Problem to solve :: Omit any pictures, and restate word for word only the lines from the one with "Linking Policy (708, 1286)" through the end of the data below.

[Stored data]
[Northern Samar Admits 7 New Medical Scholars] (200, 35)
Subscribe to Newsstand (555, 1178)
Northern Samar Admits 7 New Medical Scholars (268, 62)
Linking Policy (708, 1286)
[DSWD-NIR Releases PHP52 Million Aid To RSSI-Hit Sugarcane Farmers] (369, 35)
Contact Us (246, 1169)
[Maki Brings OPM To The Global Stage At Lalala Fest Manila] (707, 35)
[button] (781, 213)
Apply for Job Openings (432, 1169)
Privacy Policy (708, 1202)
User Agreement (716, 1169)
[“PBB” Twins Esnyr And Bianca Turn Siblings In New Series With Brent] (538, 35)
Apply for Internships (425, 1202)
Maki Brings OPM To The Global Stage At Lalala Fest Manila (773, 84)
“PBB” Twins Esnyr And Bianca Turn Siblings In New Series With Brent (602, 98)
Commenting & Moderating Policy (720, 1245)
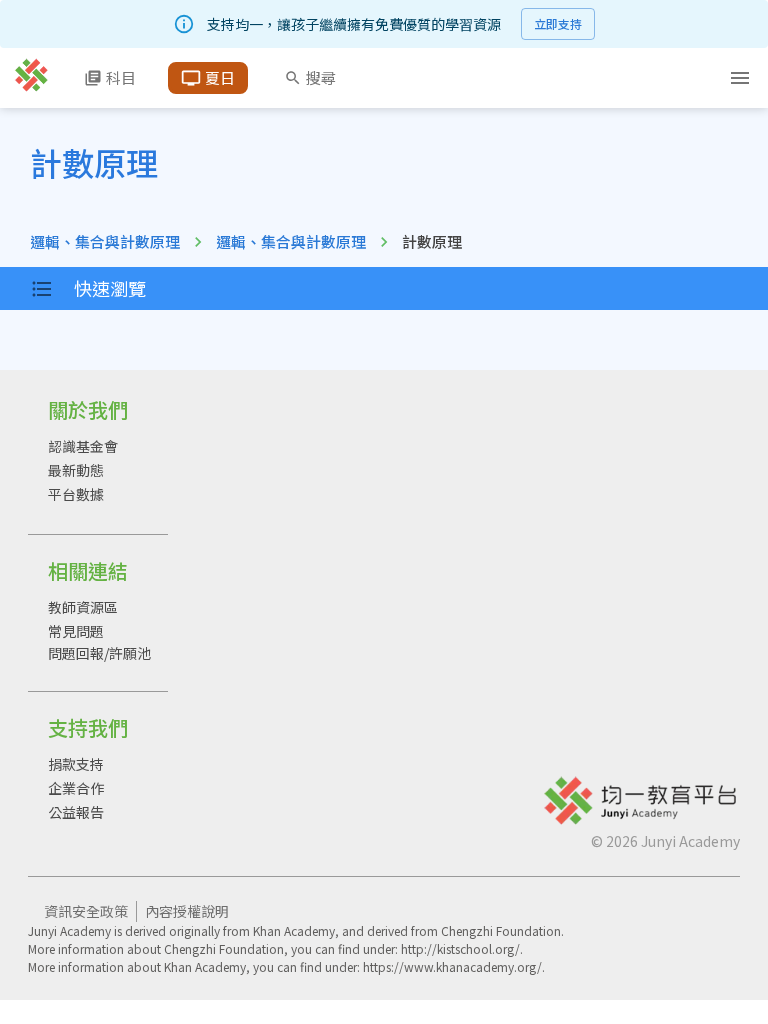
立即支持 (558, 23)
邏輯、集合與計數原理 (105, 241)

Result ::
Linking Policy (708, 1286)
[DSWD-NIR Releases PHP52 Million Aid To RSSI-Hit Sugarcane Farmers] (369, 35)
Contact Us (246, 1169)
[Maki Brings OPM To The Global Stage At Lalala Fest Manila] (707, 35)
[button] (781, 213)
Apply for Job Openings (432, 1169)
Privacy Policy (708, 1202)
User Agreement (716, 1169)
[“PBB” Twins Esnyr And Bianca Turn Siblings In New Series With Brent] (538, 35)
Apply for Internships (425, 1202)
Maki Brings OPM To The Global Stage At Lalala Fest Manila (773, 84)
“PBB” Twins Esnyr And Bianca Turn Siblings In New Series With Brent (602, 98)
Commenting & Moderating Policy (720, 1245)
立即支持 (558, 23)
邏輯、集合與計數原理 (105, 241)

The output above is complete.